*What to do*
Restate the records that follow. Every word must match.
Exercise data START
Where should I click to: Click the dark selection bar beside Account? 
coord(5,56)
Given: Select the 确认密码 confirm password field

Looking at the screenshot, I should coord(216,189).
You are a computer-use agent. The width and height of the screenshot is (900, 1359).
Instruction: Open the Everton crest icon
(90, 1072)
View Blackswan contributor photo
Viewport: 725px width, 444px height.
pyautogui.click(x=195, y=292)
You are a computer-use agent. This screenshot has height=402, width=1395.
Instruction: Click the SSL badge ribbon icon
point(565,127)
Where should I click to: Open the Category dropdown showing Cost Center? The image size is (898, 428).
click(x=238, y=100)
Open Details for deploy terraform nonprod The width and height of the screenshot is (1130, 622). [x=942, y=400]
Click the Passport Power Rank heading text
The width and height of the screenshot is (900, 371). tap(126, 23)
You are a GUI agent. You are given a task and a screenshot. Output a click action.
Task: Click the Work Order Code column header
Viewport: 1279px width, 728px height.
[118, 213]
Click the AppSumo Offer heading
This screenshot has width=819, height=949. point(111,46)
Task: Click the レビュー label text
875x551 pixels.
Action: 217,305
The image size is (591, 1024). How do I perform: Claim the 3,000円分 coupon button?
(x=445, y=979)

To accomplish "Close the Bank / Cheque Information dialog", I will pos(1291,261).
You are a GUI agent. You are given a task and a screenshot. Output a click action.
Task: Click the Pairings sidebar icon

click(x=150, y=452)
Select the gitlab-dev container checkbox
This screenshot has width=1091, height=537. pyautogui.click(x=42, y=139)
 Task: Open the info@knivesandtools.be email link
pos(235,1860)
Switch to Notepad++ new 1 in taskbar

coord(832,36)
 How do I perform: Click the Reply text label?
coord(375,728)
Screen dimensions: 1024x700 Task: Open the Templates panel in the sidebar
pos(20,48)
Exercise data END
*Output below*
Where should I click to: Click the dark selection bar beside Account? 
coord(5,56)
Given: Select the 确认密码 confirm password field

Looking at the screenshot, I should coord(216,189).
You are a computer-use agent. The width and height of the screenshot is (900, 1359).
Instruction: Open the Everton crest icon
(90, 1072)
View Blackswan contributor photo
Viewport: 725px width, 444px height.
pyautogui.click(x=195, y=292)
You are a computer-use agent. This screenshot has height=402, width=1395.
Instruction: Click the SSL badge ribbon icon
point(565,127)
Where should I click to: Open the Category dropdown showing Cost Center? The image size is (898, 428).
click(x=238, y=100)
Open Details for deploy terraform nonprod The width and height of the screenshot is (1130, 622). [x=942, y=400]
Click the Passport Power Rank heading text
The width and height of the screenshot is (900, 371). tap(126, 23)
You are a GUI agent. You are given a task and a screenshot. Output a click action.
Task: Click the Work Order Code column header
Viewport: 1279px width, 728px height.
[118, 213]
Click the AppSumo Offer heading
This screenshot has width=819, height=949. point(111,46)
Task: Click the レビュー label text
875x551 pixels.
Action: 217,305
The image size is (591, 1024). How do I perform: Claim the 3,000円分 coupon button?
(x=445, y=979)

To accomplish "Close the Bank / Cheque Information dialog", I will pos(1291,261).
You are a GUI agent. You are given a task and a screenshot. Output a click action.
Task: Click the Pairings sidebar icon

click(x=150, y=452)
Select the gitlab-dev container checkbox
This screenshot has width=1091, height=537. pyautogui.click(x=42, y=139)
 Task: Open the info@knivesandtools.be email link
pos(235,1860)
Switch to Notepad++ new 1 in taskbar

coord(832,36)
 How do I perform: Click the Reply text label?
coord(375,728)
Screen dimensions: 1024x700 Task: Open the Templates panel in the sidebar
pos(20,48)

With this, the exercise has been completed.